= Robert Danby =

British justice (died 1474)

Sir Robert Danby, (died 1474) was a British justice.

==Life==
He was the fifth son of Thomas Danby of Danby, Yorkshire, and his wife Mary, daughter of Sir Robert Tanfield. He adopted the legal profession, and occurs in the year-books as early as 1431. In 1441, he appeared in a case before the privy council, and, in 1443, was made serjeant-at-law, being promoted king's serjeant soon afterwards.

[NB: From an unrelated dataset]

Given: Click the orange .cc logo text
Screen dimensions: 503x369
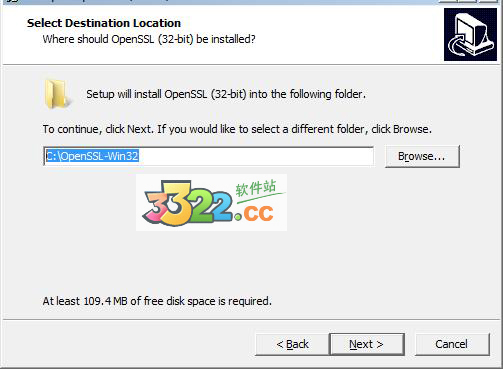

He seems never to have sat in parliament, but, on 28 June 1452, he was raised to the bench of common pleas. Being apparently of Yorkist sympathies, he was on 11 May 1461, immediately after the accession of Edward IV, appointed chief justice of common pleas. He was knighted soon afterwards. When Henry VI regained his throne Danby was, by patent dated 9 October 1470, continued as chief justice, but when Edward IV returned in the following year Danby ceased to be chief justice.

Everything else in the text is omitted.